● What is expected: Continue the forum thread about Tamworth piglets from its final post.

● Text:
**********
# Tamworth Piglets!



## MaineHighlands (May 30, 2012)

We got five purebred Tamworth piglets yesterday (in the pouring rain ).  We will raise up two or three of them for our family for meat, and sell the rest.  We love this breed - they are long and lean and make the BEST BACON!  
We settled them into their stall in the barn where they will be for a few weeks - until it is more consistantly warm here, then they will go out into their pen.
This group seems particularly smart - they had already figured out the nipple waterer by last evening!


----------



## Royd Wood (May 30, 2012)

Yes very good bacon


----------



## that's*satyrical (May 31, 2012)

We are getting a breeding pair of Tamworths next weekend. What do we need for them? We have an electric fence set up for them & their own foraging area. I saw you said something about a nipple feeder? Do we need this for piggies born early March or will a water tub work? Any advice is great


----------



## Stubbornhillfarm (Jun 1, 2012)

Congratulations!  Sounds like you have a great game plan!


----------



## MaineHighlands (Jun 1, 2012)

We like the nipple waterer because it eliminates having to haul water.  DH rigged up a 55 gal drum (white to keep water cooler) to a short hose to a pipe with a nipple waterer on the end.  We fill the drum every so often and it gravity feeds the nipple waterer for the pigs.  We don't have to keep the water faucet turned on with a long hose attached (so no worries there), and we don't have to haul water and the pigs get clean water to drink.

They are adjusting very well to their new surroundings - we are in for a week of rainy cool weather so I am glad they are in the barn, nice and snug and warm!  We will probably turn them out into their pen mid-June.


----------



## WhiteMountainsRanch (Jun 1, 2012)

*Pics!?!?!? *


----------



## Stubbornhillfarm (Jun 1, 2012)

MaineHighlands said:
			
		

> We like the nipple waterer because it eliminates having to haul water.  DH rigged up a 55 gal drum (white to keep water cooler) to a short hose to a pipe with a nipple waterer on the end.  We fill the drum every so often and it gravity feeds the nipple waterer for the pigs.  We don't have to keep the water faucet turned on with a long hose attached (so no worries there), and we don't have to haul water and the pigs get clean water to drink.
> 
> They are adjusting very well to their new surroundings - we are in for a week of rainy cool weather so I am glad they are in the barn, nice and snug and warm!  We will probably turn them out into their pen mid-June.


Sounds like what we have done and it works like a dream!


----------



## Cornish Heritage (Jun 1, 2012)

We have never used Nipple waterers but unless they were firmly routed in place I think ours would tear them out. Pigs can be quite mischievous  A rubber bowl will work just fine. Ours either have ponds or rubber bowls.
**********
● Recorded data:
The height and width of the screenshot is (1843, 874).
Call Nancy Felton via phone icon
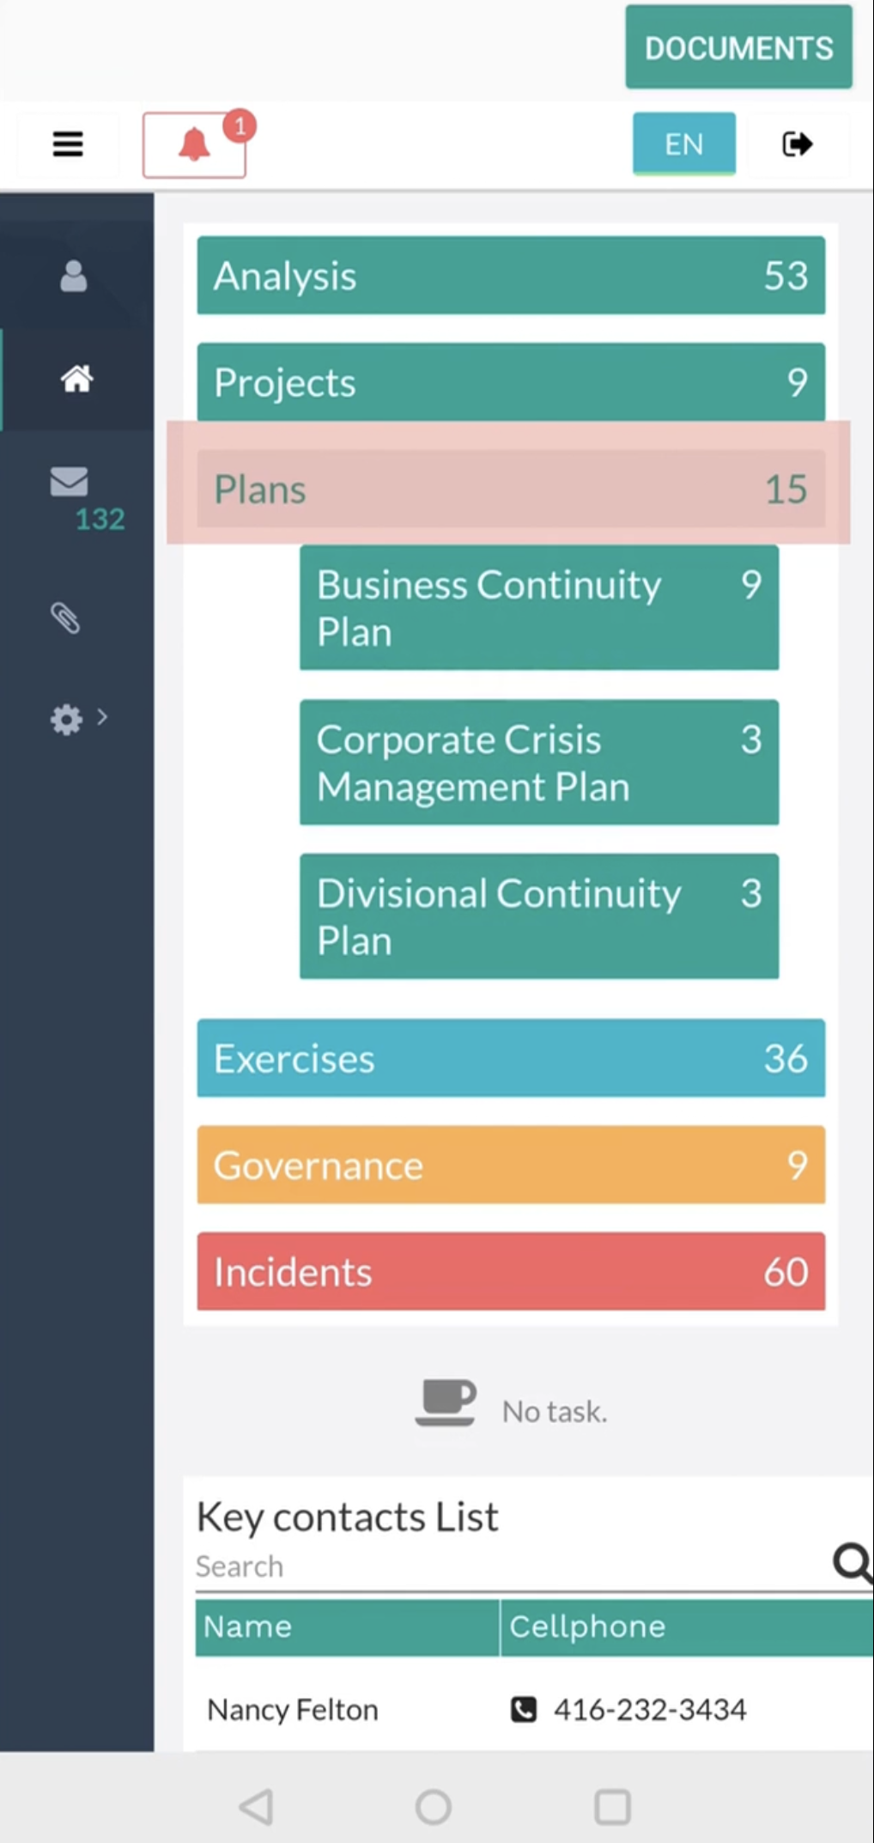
**********
● Solved exercise:
When you bring your piglets home PLEASE make sure you put them in an area that they cannot escape from . They will be scared to death & someone just posted that they brought 3 piglets home only to have them run through the electric netting & they are gone! That is a very frustrating mistake. They need at least 2-3 days inside an enclosed area with electric wire around the inside to train them. From there, put them all out together in the pasture behind the netting putting them beside their food bowl. If you do it too soon they will panic run right through the electric fence & be gone. 

The piglets need time to adjust to their new surroundings & you. 

Enjoy those piggies, 

Liz


----------



## Royd Wood (Jun 1, 2012)

that's*satyrical said:
			
		

> We are getting a breeding pair of Tamworths next weekend. What do we need for them? We have an electric fence set up for them & their own foraging area. I saw you said something about a nipple feeder? Do we need this for piggies born early March or will a water tub work? Any advice is great


I do like Tams but my 3 Tams are so much noisier than my Large Blacks and root worse than LBs but not as bad as my Hampshires did - yes DID not do  
Thats Satyrical - If you could start a Tamworth post with pics on arrival that would be cool. Great choice of heritage pork and the tams wont let you down


----------



## Cornish Heritage (Jun 2, 2012)

> Great choice of heritage pork and the tams wont let you down


Do you do the LB/Tam cross Royd? I understand that "Blackworths" make a really nice cross? We have never had Tams so have no experience here with them but there is a farm in TX who do Blackworths & they really like them.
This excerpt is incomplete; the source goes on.